(Stored data)
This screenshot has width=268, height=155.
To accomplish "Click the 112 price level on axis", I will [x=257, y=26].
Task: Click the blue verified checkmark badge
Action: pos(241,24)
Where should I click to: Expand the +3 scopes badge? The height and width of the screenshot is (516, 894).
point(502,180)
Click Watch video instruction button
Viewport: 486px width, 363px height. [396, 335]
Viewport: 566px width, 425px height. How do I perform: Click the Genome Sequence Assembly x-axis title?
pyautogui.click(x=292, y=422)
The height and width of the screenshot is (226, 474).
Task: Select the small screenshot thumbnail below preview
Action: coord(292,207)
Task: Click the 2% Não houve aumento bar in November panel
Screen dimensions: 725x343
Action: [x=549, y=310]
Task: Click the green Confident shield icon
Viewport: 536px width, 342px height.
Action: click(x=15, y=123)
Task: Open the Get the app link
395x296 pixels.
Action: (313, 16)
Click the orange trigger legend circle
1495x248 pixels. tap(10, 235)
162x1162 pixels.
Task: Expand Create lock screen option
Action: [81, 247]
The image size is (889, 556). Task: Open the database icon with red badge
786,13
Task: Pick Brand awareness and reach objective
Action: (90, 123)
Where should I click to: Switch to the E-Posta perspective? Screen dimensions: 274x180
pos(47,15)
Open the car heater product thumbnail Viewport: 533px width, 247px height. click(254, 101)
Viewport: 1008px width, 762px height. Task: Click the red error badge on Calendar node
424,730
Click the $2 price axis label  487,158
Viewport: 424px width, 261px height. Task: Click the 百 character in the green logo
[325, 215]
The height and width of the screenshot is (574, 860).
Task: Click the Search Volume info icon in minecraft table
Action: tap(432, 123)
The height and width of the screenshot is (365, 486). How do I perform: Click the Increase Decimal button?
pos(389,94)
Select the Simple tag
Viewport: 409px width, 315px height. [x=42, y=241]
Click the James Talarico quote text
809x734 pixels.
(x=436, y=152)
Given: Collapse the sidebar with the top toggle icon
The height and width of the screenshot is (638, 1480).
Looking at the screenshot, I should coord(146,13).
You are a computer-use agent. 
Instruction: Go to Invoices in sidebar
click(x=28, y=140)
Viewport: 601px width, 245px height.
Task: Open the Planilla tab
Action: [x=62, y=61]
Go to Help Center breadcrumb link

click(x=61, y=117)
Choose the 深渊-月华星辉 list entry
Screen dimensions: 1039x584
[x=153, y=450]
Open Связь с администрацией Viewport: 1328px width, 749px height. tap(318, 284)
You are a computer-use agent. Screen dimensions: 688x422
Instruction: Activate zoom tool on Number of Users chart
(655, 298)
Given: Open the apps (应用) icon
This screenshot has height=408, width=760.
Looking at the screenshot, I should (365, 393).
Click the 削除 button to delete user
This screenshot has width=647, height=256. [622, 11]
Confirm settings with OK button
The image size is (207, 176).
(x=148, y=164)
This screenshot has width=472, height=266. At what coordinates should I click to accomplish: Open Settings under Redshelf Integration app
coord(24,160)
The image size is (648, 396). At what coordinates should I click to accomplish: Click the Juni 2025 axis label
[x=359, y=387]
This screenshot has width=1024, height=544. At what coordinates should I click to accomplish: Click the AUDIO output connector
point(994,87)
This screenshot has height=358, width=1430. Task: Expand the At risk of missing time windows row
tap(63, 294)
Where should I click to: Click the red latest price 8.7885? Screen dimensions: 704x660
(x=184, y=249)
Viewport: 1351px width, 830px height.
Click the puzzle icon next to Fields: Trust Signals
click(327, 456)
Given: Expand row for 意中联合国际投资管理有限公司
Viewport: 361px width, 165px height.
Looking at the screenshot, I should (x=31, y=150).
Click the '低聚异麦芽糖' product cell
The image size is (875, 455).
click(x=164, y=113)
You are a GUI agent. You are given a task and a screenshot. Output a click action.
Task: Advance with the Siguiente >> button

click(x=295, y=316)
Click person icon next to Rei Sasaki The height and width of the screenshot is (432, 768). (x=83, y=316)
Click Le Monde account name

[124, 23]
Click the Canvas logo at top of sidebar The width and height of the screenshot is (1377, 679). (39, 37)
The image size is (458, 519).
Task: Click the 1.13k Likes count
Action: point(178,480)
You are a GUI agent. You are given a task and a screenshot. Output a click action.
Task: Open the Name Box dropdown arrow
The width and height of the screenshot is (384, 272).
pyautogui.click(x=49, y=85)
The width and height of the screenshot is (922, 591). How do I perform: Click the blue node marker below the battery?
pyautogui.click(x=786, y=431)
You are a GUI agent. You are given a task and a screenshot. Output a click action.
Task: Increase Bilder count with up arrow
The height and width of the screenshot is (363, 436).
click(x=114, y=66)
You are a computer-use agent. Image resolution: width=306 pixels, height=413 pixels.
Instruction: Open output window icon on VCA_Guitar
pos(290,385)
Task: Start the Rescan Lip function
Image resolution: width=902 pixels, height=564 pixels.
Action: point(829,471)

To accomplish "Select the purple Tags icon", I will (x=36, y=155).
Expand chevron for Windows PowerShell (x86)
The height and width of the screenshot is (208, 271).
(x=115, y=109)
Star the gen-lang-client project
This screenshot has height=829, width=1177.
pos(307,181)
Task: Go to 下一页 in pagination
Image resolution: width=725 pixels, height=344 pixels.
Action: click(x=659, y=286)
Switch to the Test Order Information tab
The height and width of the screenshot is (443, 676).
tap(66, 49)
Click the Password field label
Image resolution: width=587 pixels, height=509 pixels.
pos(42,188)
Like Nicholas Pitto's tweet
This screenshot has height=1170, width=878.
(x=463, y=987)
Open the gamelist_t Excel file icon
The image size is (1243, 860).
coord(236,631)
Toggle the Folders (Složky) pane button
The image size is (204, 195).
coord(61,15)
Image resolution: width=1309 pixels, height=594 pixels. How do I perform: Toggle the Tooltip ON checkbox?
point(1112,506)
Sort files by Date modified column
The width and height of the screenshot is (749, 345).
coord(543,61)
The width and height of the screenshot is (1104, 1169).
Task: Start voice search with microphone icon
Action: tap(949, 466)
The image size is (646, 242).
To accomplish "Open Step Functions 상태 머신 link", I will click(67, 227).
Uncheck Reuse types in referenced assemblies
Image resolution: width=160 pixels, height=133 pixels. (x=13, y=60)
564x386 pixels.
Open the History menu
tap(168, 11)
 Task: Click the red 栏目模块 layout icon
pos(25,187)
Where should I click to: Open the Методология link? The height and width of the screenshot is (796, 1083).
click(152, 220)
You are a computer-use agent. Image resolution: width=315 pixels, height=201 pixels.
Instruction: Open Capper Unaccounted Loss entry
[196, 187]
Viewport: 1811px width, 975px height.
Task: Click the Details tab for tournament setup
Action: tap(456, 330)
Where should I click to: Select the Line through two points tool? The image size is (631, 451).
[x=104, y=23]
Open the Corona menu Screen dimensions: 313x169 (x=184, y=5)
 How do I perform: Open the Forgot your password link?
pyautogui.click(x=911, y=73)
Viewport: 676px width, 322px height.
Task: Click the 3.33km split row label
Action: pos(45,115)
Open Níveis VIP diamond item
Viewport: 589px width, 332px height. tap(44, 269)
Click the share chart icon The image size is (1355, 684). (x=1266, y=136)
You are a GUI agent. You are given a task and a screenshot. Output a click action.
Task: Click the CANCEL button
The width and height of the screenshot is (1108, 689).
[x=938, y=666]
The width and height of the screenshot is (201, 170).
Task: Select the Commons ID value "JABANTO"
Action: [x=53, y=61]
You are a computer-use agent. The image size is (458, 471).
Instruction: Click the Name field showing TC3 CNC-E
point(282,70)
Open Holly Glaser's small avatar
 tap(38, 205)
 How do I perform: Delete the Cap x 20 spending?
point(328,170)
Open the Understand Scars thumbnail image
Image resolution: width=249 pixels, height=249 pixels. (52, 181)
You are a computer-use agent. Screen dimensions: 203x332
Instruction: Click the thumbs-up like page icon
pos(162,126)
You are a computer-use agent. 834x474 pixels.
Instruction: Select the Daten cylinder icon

Task description:
Please return only the lines above, starting at the line that has "Click Watch video instruction button" and ending at the line that has "Open the car", keeping both and leaving each one unchanged.

Task answer:
Click Watch video instruction button
Viewport: 486px width, 363px height. [396, 335]
Viewport: 566px width, 425px height. How do I perform: Click the Genome Sequence Assembly x-axis title?
pyautogui.click(x=292, y=422)
The height and width of the screenshot is (226, 474).
Task: Select the small screenshot thumbnail below preview
Action: coord(292,207)
Task: Click the 2% Não houve aumento bar in November panel
Screen dimensions: 725x343
Action: [x=549, y=310]
Task: Click the green Confident shield icon
Viewport: 536px width, 342px height.
Action: click(x=15, y=123)
Task: Open the Get the app link
395x296 pixels.
Action: (313, 16)
Click the orange trigger legend circle
1495x248 pixels. tap(10, 235)
162x1162 pixels.
Task: Expand Create lock screen option
Action: [81, 247]
The image size is (889, 556). Task: Open the database icon with red badge
786,13
Task: Pick Brand awareness and reach objective
Action: (90, 123)
Where should I click to: Switch to the E-Posta perspective? Screen dimensions: 274x180
pos(47,15)
Open the car heater product thumbnail Viewport: 533px width, 247px height. click(254, 101)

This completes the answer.